> [Complete the following]:
• a. Do these statements agree with the passage about building the West Tisbury home? (i) The couple bought their land in West Tisbury in 2019. (ii) The couple began by studying current design trends. (iii) The couple hired South Mountain Company in the same year they bought the land. Answer yes or no for each, and quote the passage's deciding words.
• b. Could you pick up the passage about building the West Tisbury home after its final sentence and write what comes next?

> [Selected extract]:
<<<<

While some couples designing a home together might spend a lot of time going over current trends, the journey for Ryan Begley and Adriana Stimola began with what they knew they didn’t want – tight spaces and formality. Instead, they wanted comfort and warmth.
After living in cramped apartments in New York and Boston when they were younger, the couple – who both have strong ties to Martha’s Vineyard – decided that it was time to move back and build a life and a home here with their eight-year-old twins, Hollis and Bennett. In 2019, they purchased three acres of land in West Tisbury. A year later, they hired Island design/build firm South Mountain Company to help turn their dream home into a reality. Known for their sustainable designs and start-to-finish work ethic, South Mountain was an easy choice, the couple said.

The project began with a design questionnaire that helped both the homeowners and South Mountain architect Matt Coffey decide what to prioritize. Did they need workspace? How old are their children? Do they spend a lot of time in the kitchen? What did they imagine for the house in ten, fifteen, or twenty-five years? “I love a homework assignment, so I took it very seriously,” Stimola laughed. “We got to talk about not just the way we wanted the home to look but how we wanted it to feel.”

>>>>

Item coordinate data:
<<<<

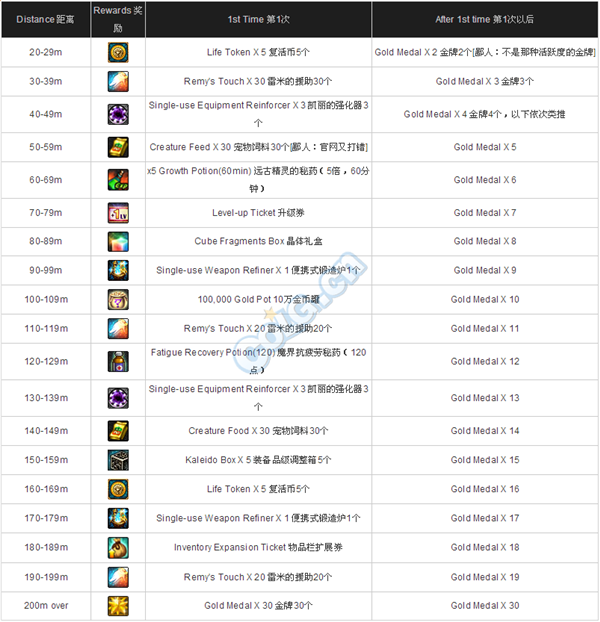Select the Kaleido Box icon
This screenshot has width=600, height=622.
118,460
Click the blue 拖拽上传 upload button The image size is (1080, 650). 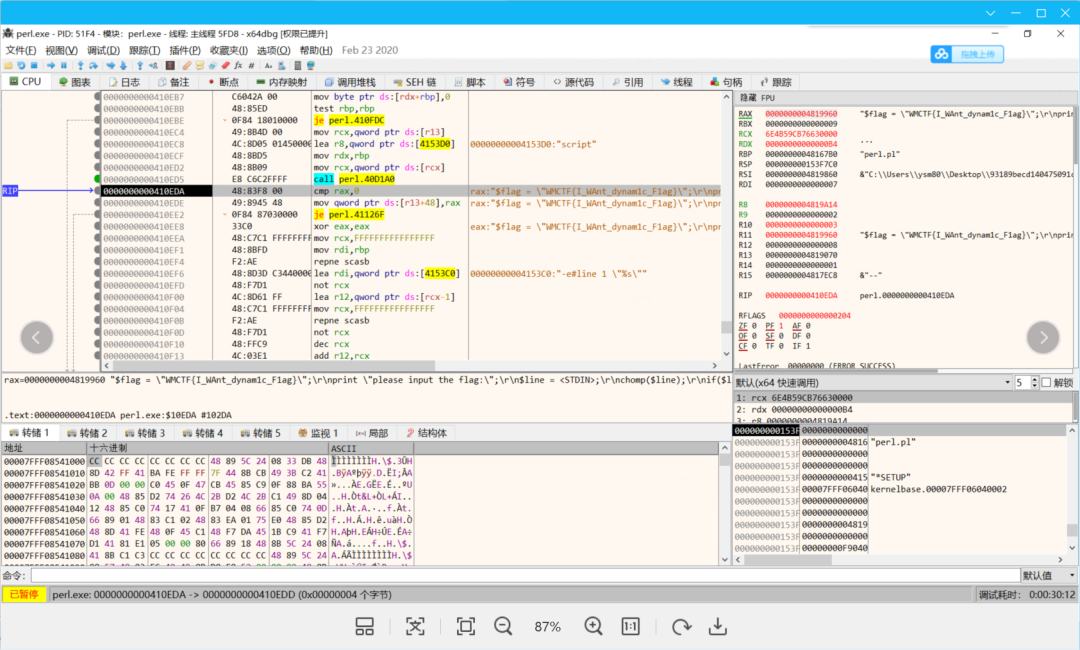click(968, 54)
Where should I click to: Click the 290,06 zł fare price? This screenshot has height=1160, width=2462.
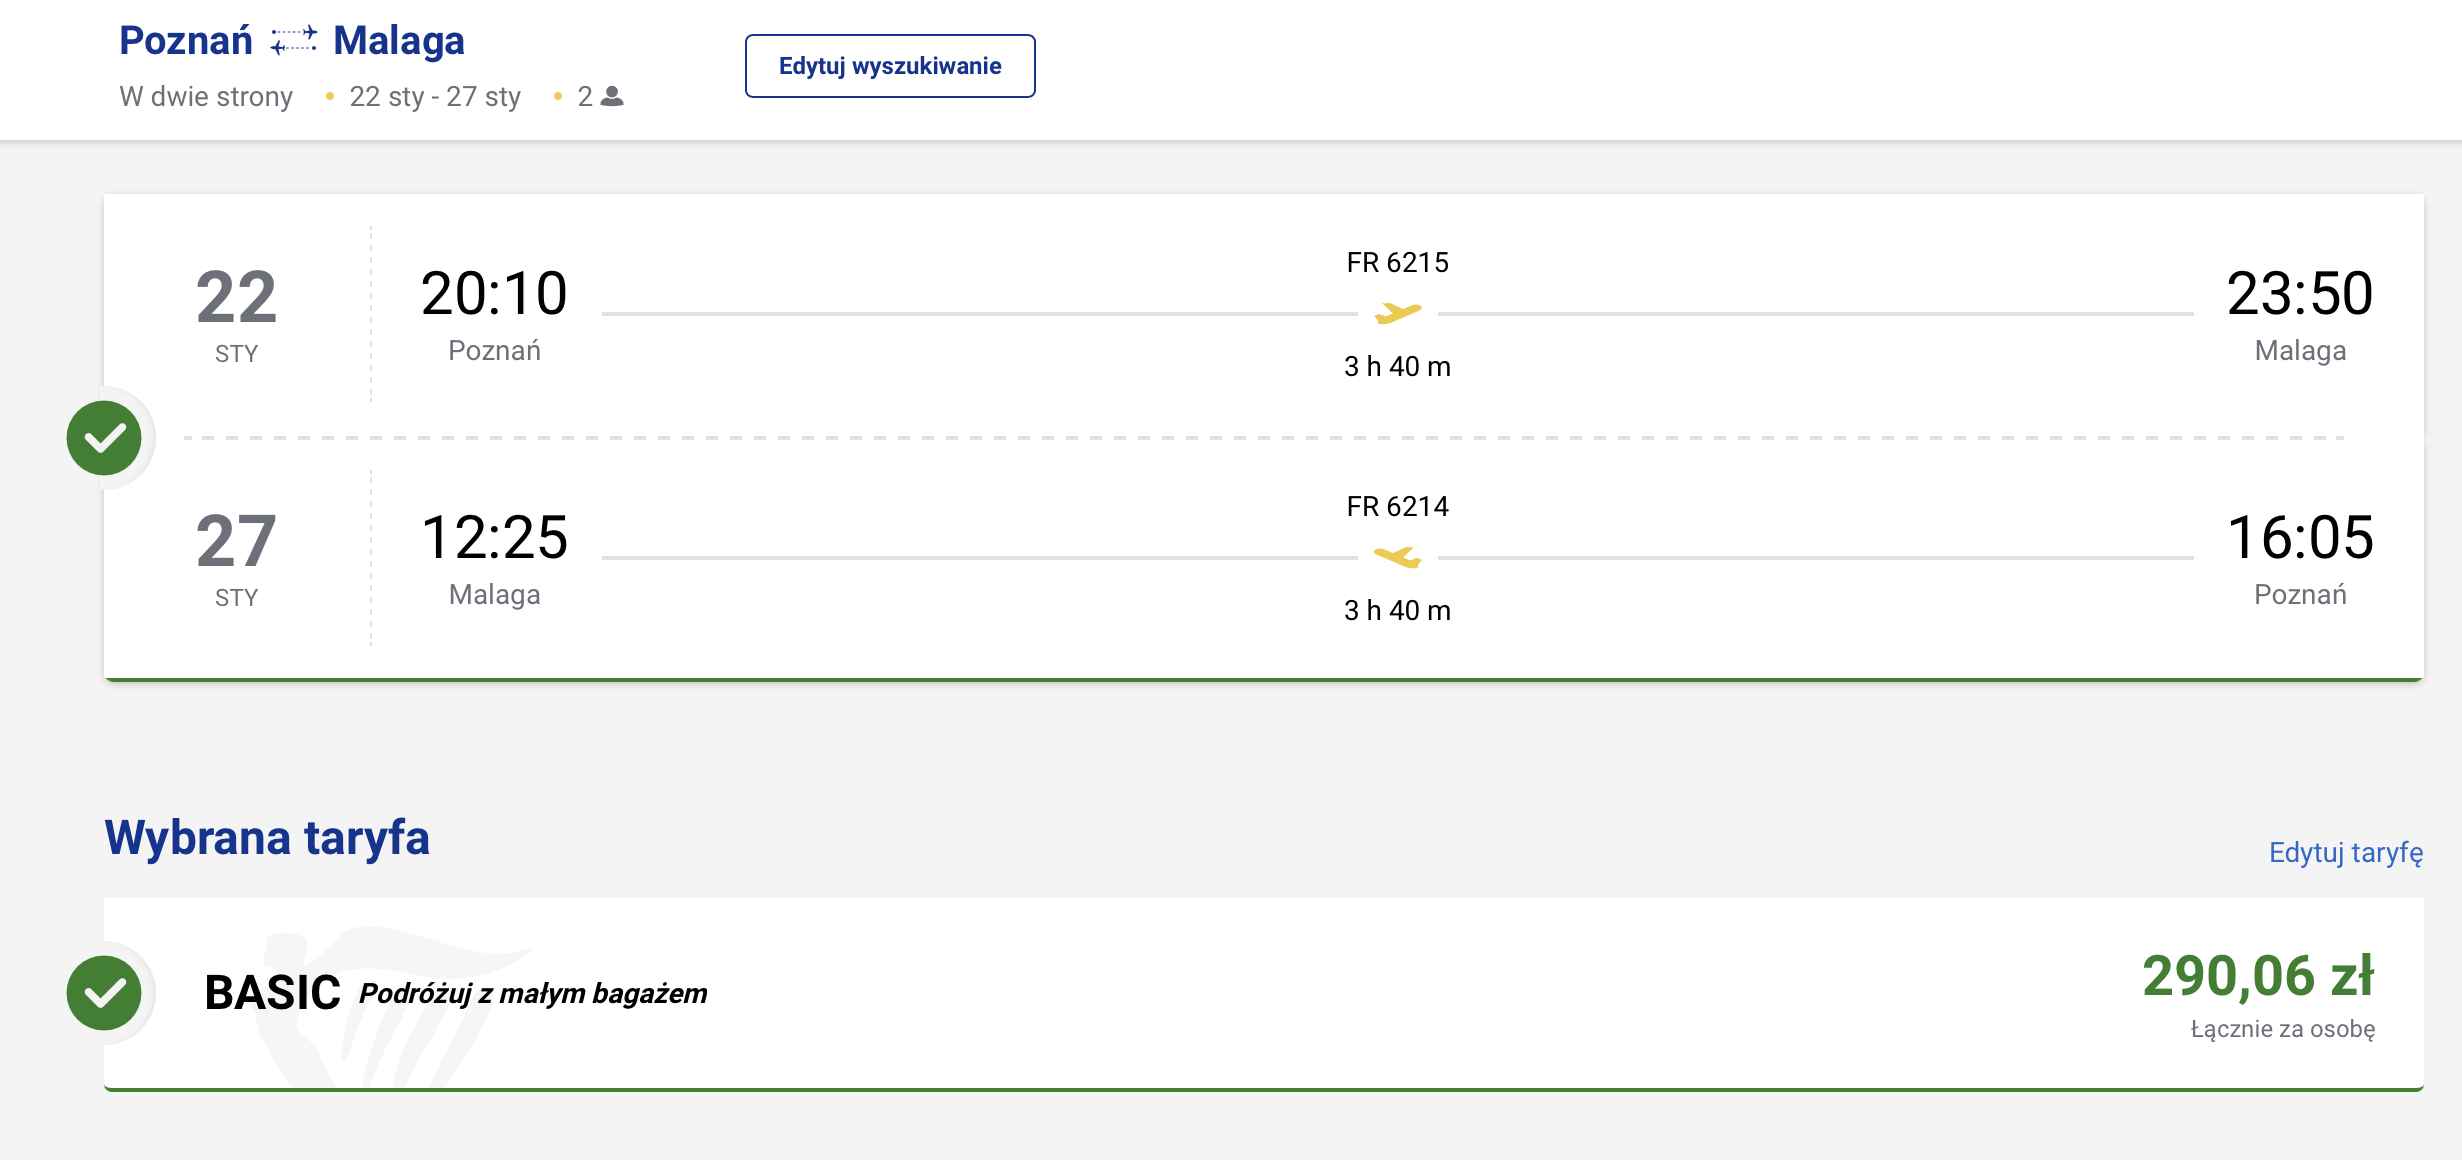[x=2258, y=976]
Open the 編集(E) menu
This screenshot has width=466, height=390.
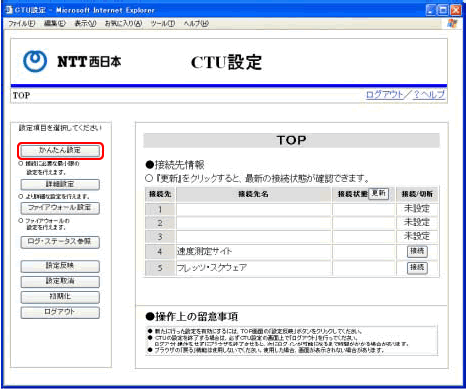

>>>>

> [Final results]:
• a.
(i) Yes: "In 2019, they purchased three acres of land in West Tisbury."
(ii) No: "the journey for Ryan Begley and Adriana Stimola began with what they knew they didn’t want – tight spaces and formality."
(iii) No: "A year later, they hired Island design/build firm South Mountain Company"

• b.
After considering the design of past spaces they had lived in, they began to zero in on certain essentials, such as the desire to have an easy passage from the mudroom to the kitchen, dining room, and living room. “In our old kitchen, you had to walk around a counter, then around the dining room table, to get to the pantry or the bathroom,” Begley explained. “Every time you wanted to go even four feet, you couldn’t go straight; there was always something or someone in the way.”

The couple also wanted to create suitable work areas since they both work from home – she as a literary agent, he as a tattoo artist. Long-term, they wanted their home to be able to evolve. They specifically hoped their basement might accommodate more storage and possible living space down the road. “We realized we could put a cork floor in the basement so kids can play…it opened up this other living space opportunity,” Stimola said.
After plenty of back and forth, they settled on plans for a 3,186-square-foot, two-story, four-bedroom, three-and-a-half-bath main home with a detached 378-square-foot tattoo studio. It would be a functional space for everyone under the roof. It would also be a welcoming space for all.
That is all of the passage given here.